Nanna hat geschrieben:Natürlich ist auch der Mensch zu 100% Teil des natürlichen Systems, was bedeutet, dass die ganze Hinterhältigkeit und das Morden und Totschlagen irgendwie auch dazu gehören und ganz natürliche und valide Strategien des Überlebens und der Vorteilsmaximierung sind.

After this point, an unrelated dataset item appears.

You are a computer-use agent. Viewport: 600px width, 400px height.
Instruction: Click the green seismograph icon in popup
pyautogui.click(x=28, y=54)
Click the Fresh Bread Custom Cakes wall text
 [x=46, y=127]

Weil es verallgemeinert ist, stimmt das nicht. In manchen Situationen war und ist es jedoch zutreffend. Wenn die Regenerationsrate von Beutetieren so gut wäre, dass das Raubtier nur ein Stück aus dem Hintern beißen muss, um satt zu werden und das Tier daran nicht stirbt, ist das auch eine Überlebensstrategie. Parasiten handeln so, andere können nicht so effizient ausbeuten und zerstören ihre Quelle, aber das gehört auch dazu. Wieder andere leben in Symbiose und verschaffen sich gegenseitig einen Vorteil. Du siehst also, dass die Evolution verschiedene Strategien entwickelte, weswegen ich nicht zweifelsfrei sagen kann, dass Mord schlecht oder gut ist, ebensowenig wie Kooperation grundsätzlich schlecht oder gut ist. Ich beziehe meine Ideen meistens auf den Menschen.

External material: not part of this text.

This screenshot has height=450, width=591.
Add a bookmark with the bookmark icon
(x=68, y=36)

Nanna hat geschrieben: Aber ach, lassen könnt ihr ja doch nicht vom so wunderschönen Gedanken der Erlösung durch selbstorganisierende Systeme, die ganz automatisch und ohne unser bewusstes Zutun das Gute und Schöne schaffen
Ja, wir sind nicht so weit, dass wir eine imaginäre oder tatsächliche Diktatur anstreben. Zumindest mein Diktator ist nicht das leere, illusorische Wort aber mit klarer Imperativer Form oder ein Wesen welchem ebenso unhinterfragt (ob nun reel als Mensch oder illusorisch als Gottheit) gehorcht werden muss. Ich sehe darin keinen Nachteil. Und Selbstorganisation bedeutet nicht, dass das Ergebnis grundsätzlich die erlösung bedeutet. Für mich bedeutet ein System, welches sich selbst erklärt und von selbst funktioniert ein natürliches, logisches System (wie es jeder Naturwissenschaftler anstrebt und an es glaubt). Unser Universum ist ein solches. Jedoch werte ich aufgrund dieser Eigenständigkeit die Situation weder als gut noch als schlecht. Mich ärgert (obwohl ich mir der Ursachen bewusst bin und noch keine bessere Alternative kenne) meine Sterblichkeit, jedoch halte ich meinen Körper so wie er momentan funktioniert für ein persönliches Nahezu-Optimum. Mich ärgert auch die Erkenntnis des Kältetodes des Universums, auch wenn mir bewusst ist, wieso dies geschehen müsste. Ein System als autark zu erkennen bedeutet nicht es gutzuheißen.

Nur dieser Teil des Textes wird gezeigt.